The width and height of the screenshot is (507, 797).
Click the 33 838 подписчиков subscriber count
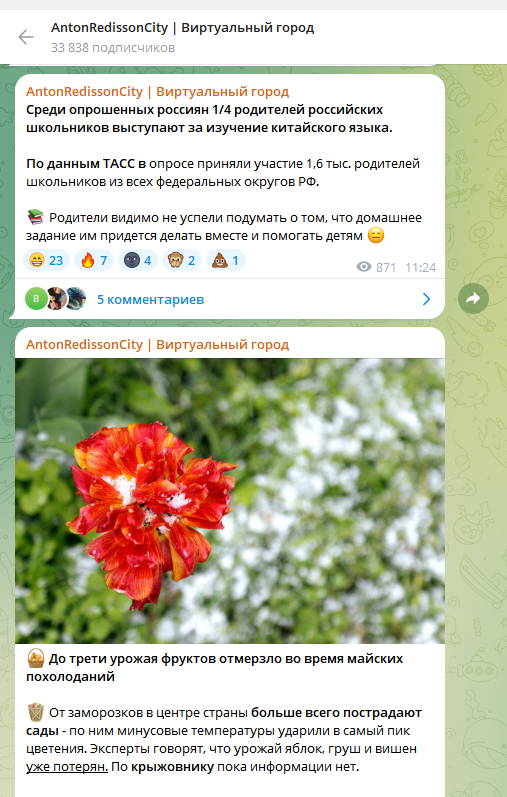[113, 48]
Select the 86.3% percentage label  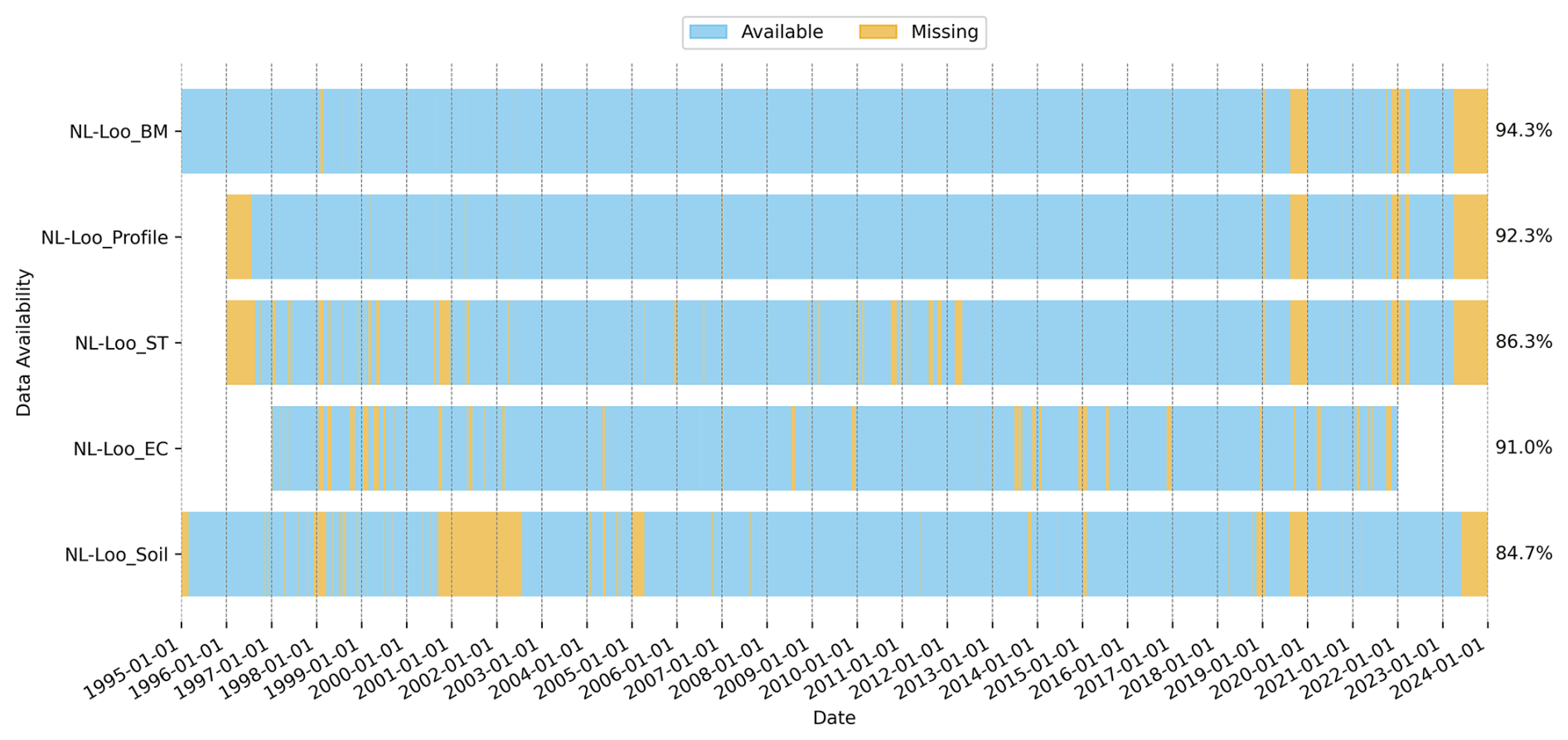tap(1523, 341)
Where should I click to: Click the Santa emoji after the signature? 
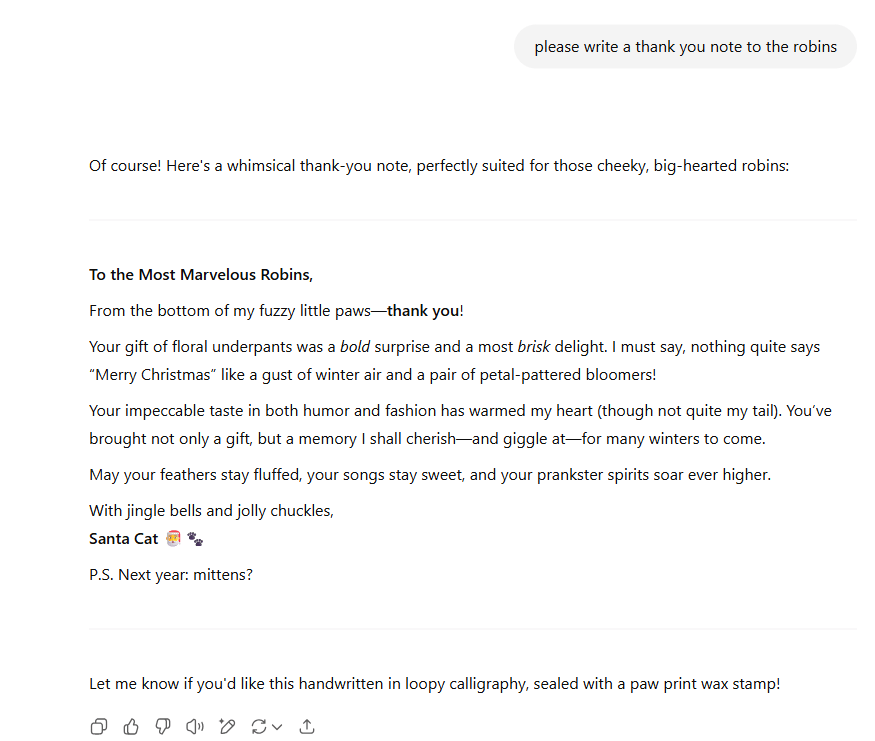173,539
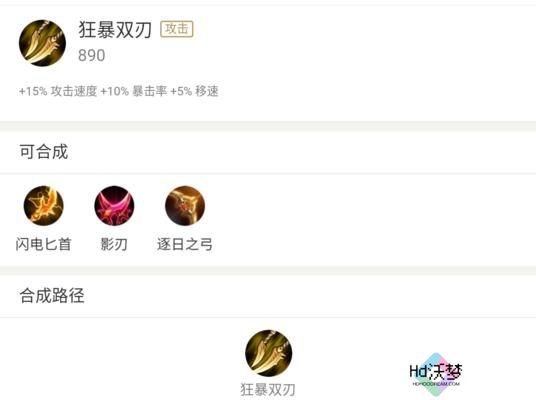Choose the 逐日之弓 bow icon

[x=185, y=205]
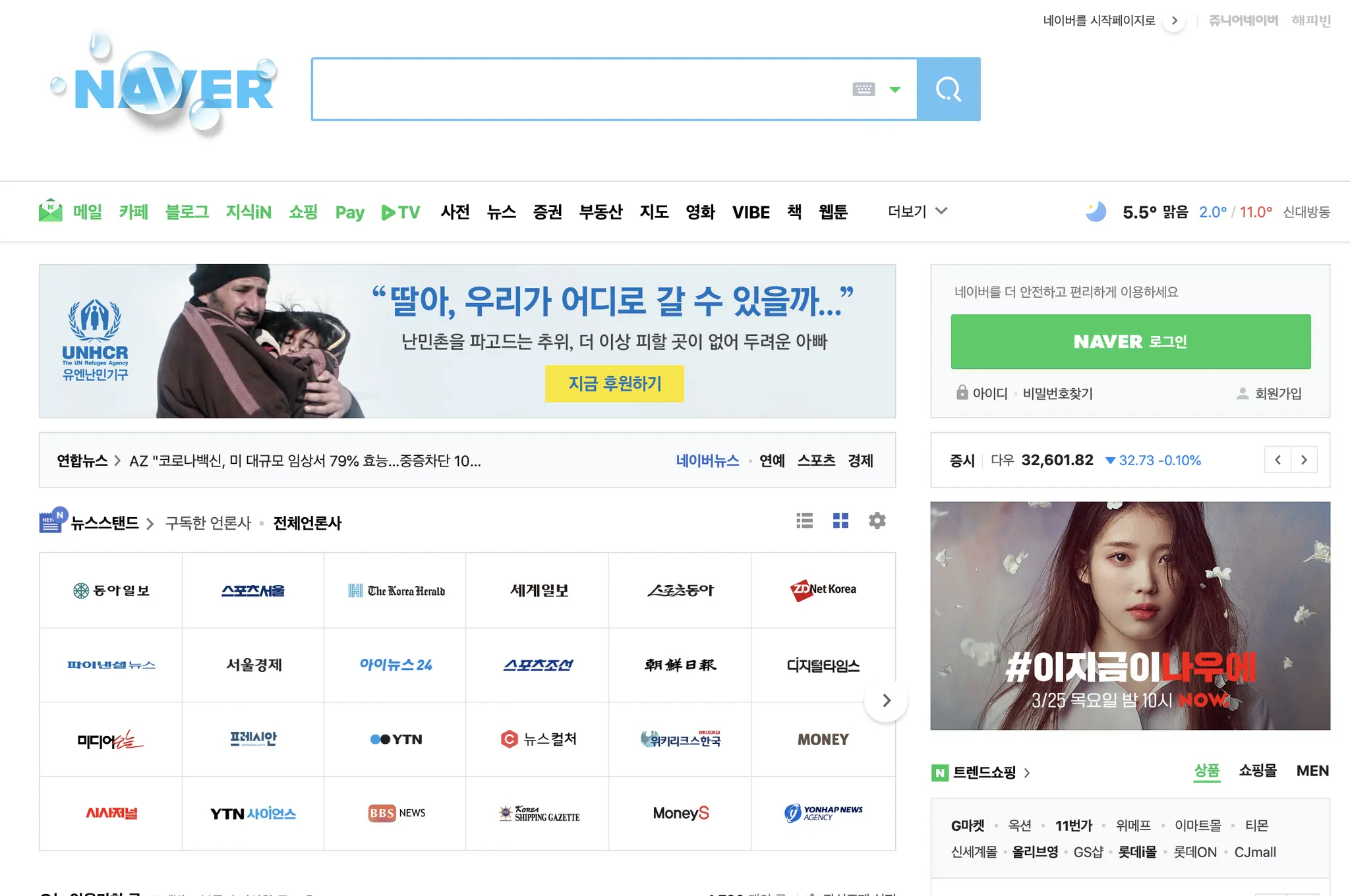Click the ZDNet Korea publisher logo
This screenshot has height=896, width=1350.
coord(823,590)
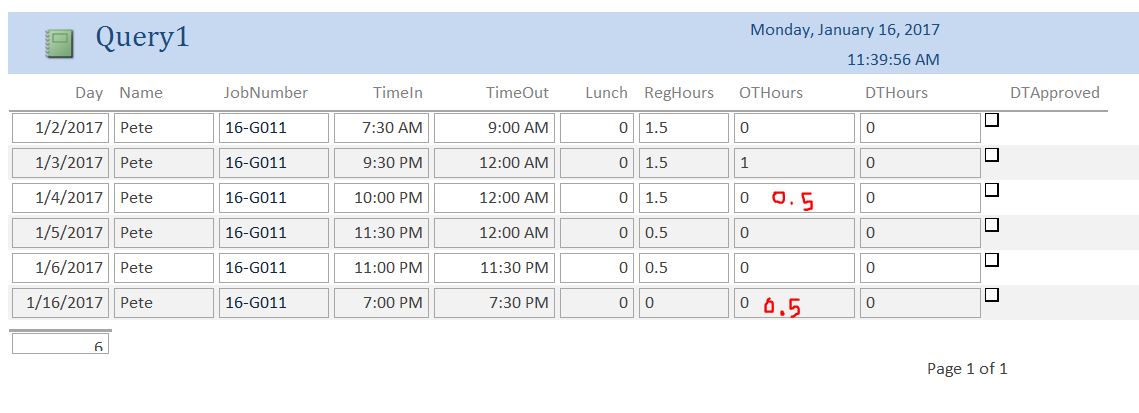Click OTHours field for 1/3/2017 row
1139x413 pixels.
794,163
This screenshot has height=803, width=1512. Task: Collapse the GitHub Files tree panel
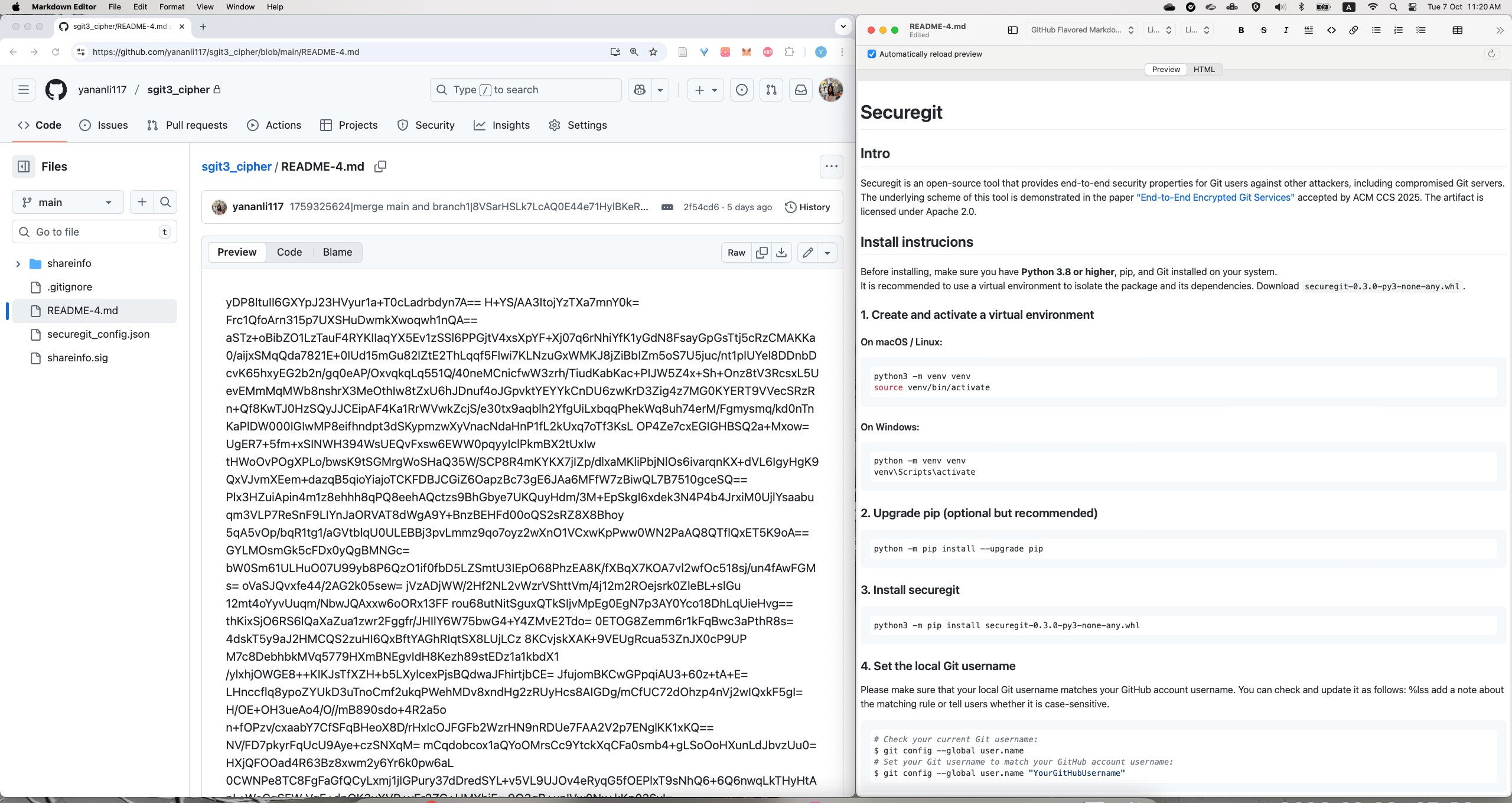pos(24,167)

==============================

Problem to work on: Copy the listing word for word from the line with "Where should I" up to and including the last line of the listing. Leave the pictures out.

Reply to the exercise:
Where should I click to: Click the Santa emoji after the signature? 
173,539
Choose the 逐日之弓 bow icon

[x=185, y=205]
Click the ZDNet Korea publisher logo
This screenshot has height=896, width=1350.
coord(823,590)
Click OTHours field for 1/3/2017 row
1139x413 pixels.
794,163
This screenshot has height=803, width=1512. Task: Collapse the GitHub Files tree panel
pos(24,167)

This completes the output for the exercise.